[Entries taken from a collection]
== Segment start ==
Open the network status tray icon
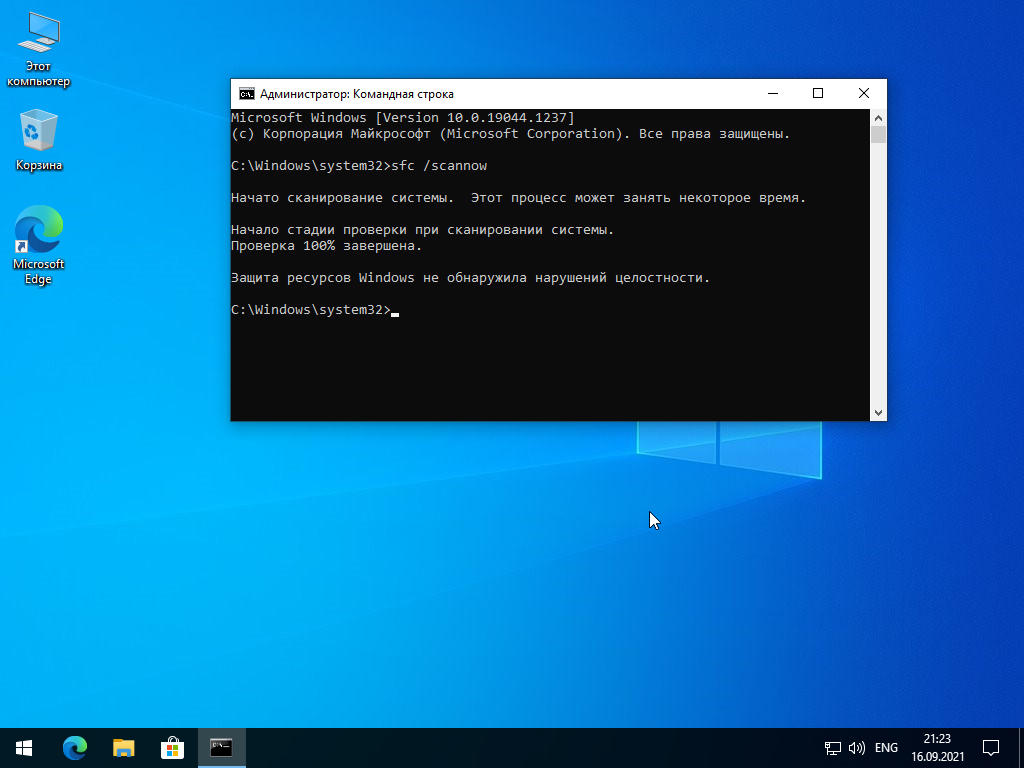 832,747
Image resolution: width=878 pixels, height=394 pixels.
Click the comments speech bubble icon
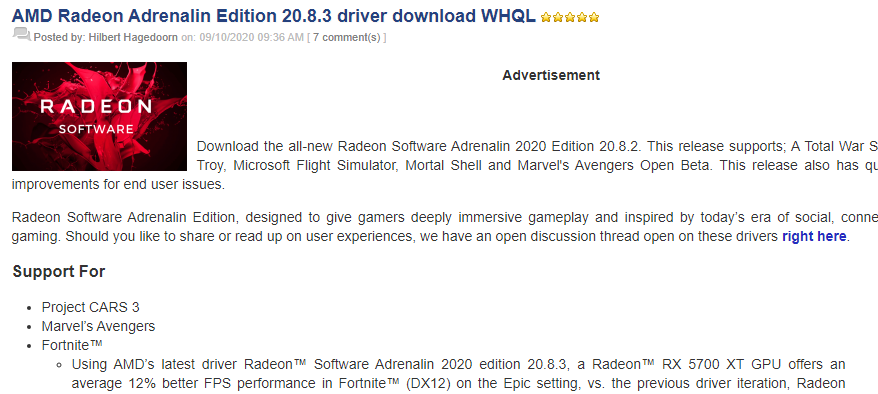point(21,35)
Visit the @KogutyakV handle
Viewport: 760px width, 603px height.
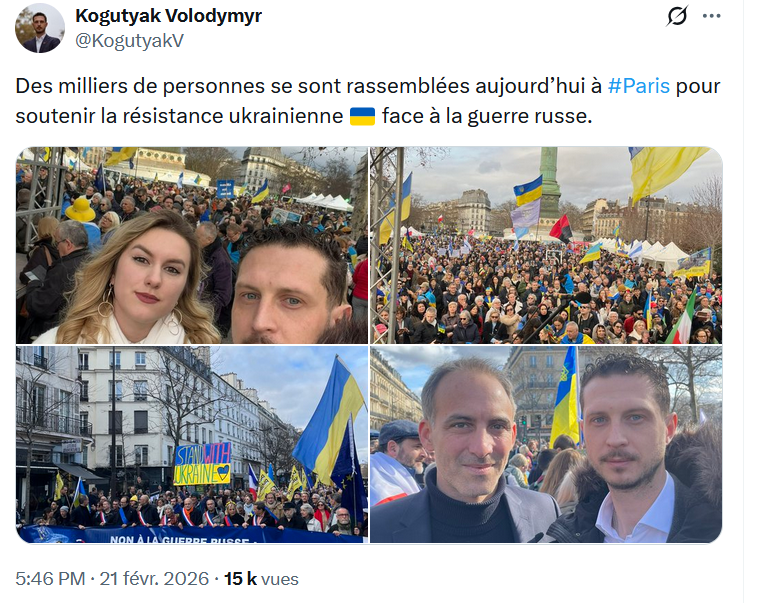(129, 41)
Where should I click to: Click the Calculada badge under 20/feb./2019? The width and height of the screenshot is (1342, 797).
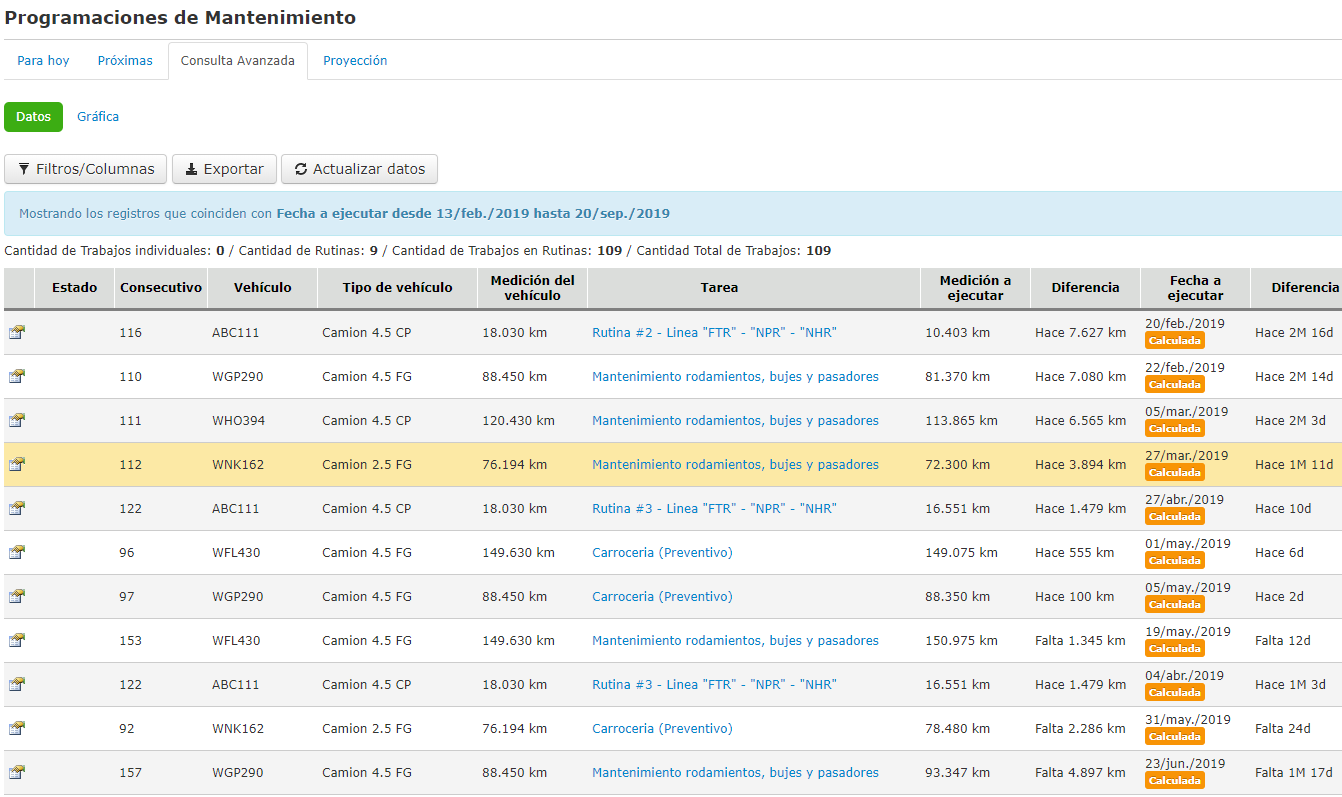1175,341
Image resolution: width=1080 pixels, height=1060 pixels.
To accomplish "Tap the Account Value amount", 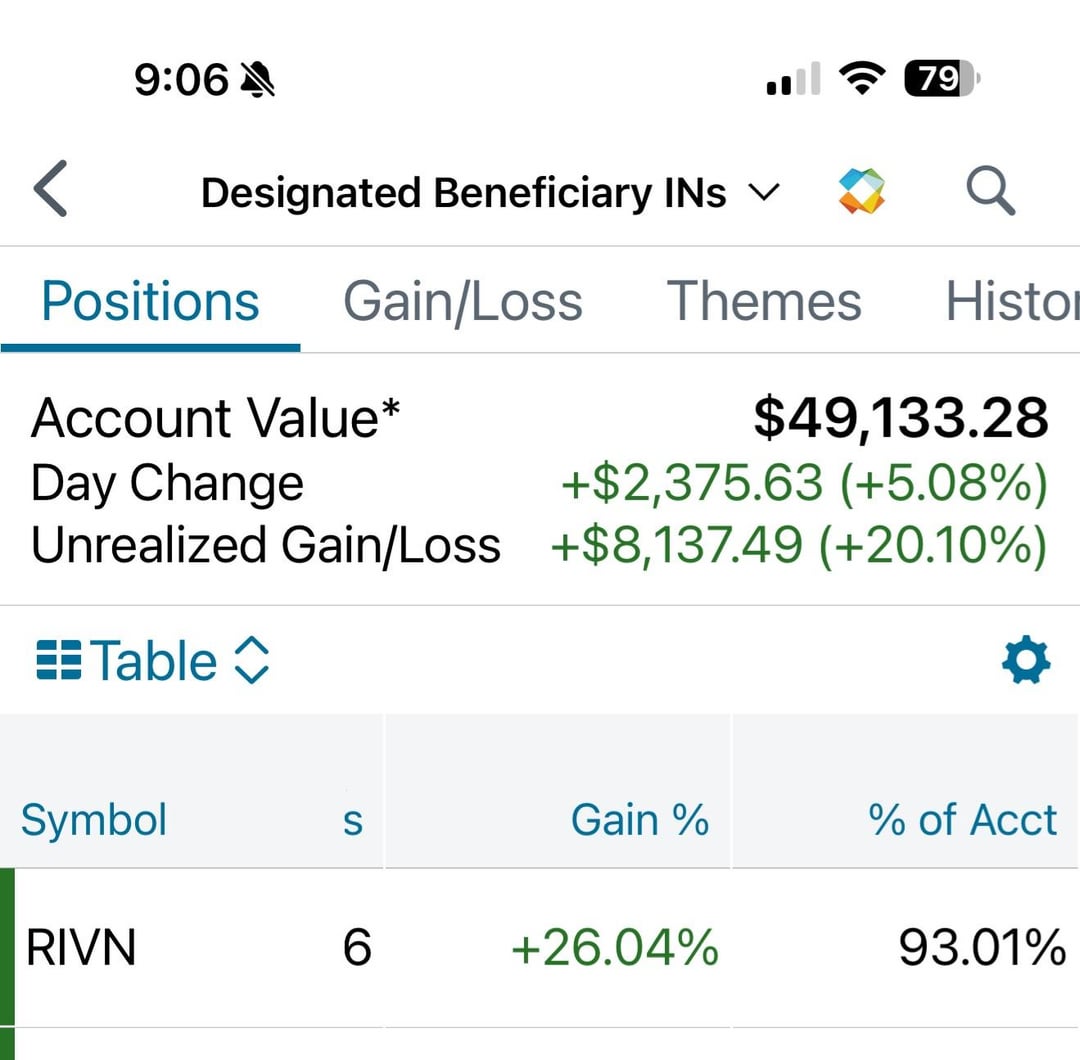I will tap(900, 418).
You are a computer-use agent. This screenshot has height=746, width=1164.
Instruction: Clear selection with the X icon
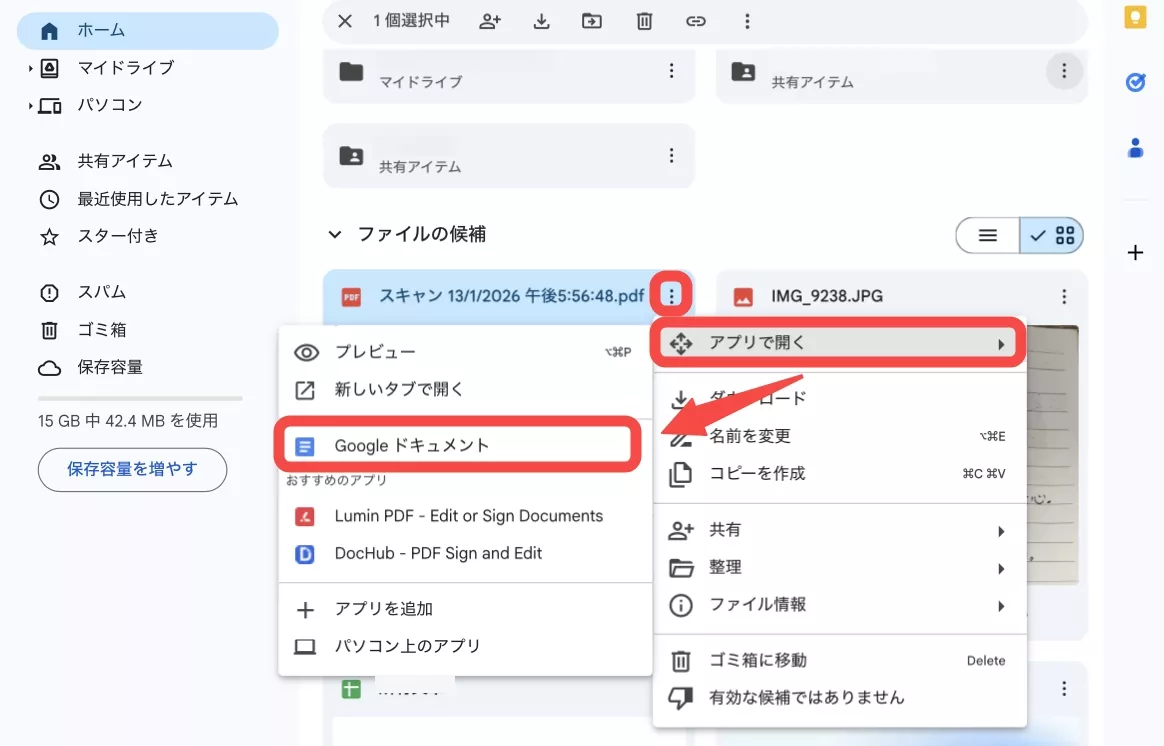click(x=344, y=21)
== Segment end ==
:: WHAT YOU SHOULD DO ::
Would you copy each line of the records that contains "Image"?

:: OUTPUT BELOW ::
Image resolution: width=878 pixels, height=394 pixels.
Image resolution: width=1080 pixels, height=1060 pixels.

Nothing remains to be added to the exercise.